Antun Yusuf Hanna Diyab (; born circa 1688) was a Syrian Maronite writer and storyteller. He originated the best-known versions of the tales of Aladdin and Ali Baba and the Forty Thieves which have been added to the One Thousand and One Nights since French orientalist Antoine Galland translated and included them, after which they soon became popular across the West.

He was long known only from brief mentions in the diary of Antoine Galland, but the translation and publication of his manuscript autobiography in 2015 dramatically expanded knowledge about his life. Recent reassessments of Diyab's contribution to Les mille et une nuits, Galland's hugely influential version of the Arabic One Thousand and One Nights, have argued that his artistry is central to the literary history of such famous tales as Aladdin and Ali Baba and the Forty Thieves, despite Diyab never being named in Galland's publications.

Ruth B. Bottigheimer and Paulo Lemos Horta have argued that Diyab should be understood as the original author of some of the stories he supplied, and even that several of Diyab's stories (including Aladdin) were partly inspired by Diyab's own life, as there are parallels with his autobiography.

Life

Sources
Most of what is known about Diyab's life comes from his autobiography, which he composed in 1763, at an age of around 75. It survives as Vatican Library MS Sbath 254 (though the first few pages are missing) and its lively narrative has been described as picaresque, and a valuable example of the colloquial, eighteenth-century Middle Arabic of Aleppo, influenced by Aramaic and Turkish. Focusing on his travels from 1707-1710, it provides an outsider's view of Paris in 1708-1709 as well as extensive glimpses into other aspects of Diyab's world, though it may not only reflect Diyab's eye-witness experiences, but also his literary knowledge of the places and cultures he encountered, and his identity as a raconteur.

*Record set*
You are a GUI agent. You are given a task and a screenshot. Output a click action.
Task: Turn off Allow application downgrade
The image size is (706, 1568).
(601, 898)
---
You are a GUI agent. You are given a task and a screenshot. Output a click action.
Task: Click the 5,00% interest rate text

*Challenges*
1/ From the passage on Hanna Diyab, reproduce the part that opens with the words containing "He was long" and closes with "in Galland's publications.".
2/ Answer the following from the passage on Hanna Diyab:
(a) In what year were the translation and publication of Diyab's manuscript autobiography?
(b) Which two scholars argued that Diyab should be understood as the original author of some of the stories he supplied?
(c) Under what designation does the autobiography survive?

*Results for each task*
1/
He was long known only from brief mentions in the diary of Antoine Galland, but the translation and publication of his manuscript autobiography in 2015 dramatically expanded knowledge about his life. Recent reassessments of Diyab's contribution to Les mille et une nuits, Galland's hugely influential version of the Arabic One Thousand and One Nights, have argued that his artistry is central to the literary history of such famous tales as Aladdin and Ali Baba and the Forty Thieves, despite Diyab never being named in Galland's publications.

2/
(a) 2015
(b) Ruth B. Bottigheimer and Paulo Lemos Horta
(c) Vatican Library MS Sbath 254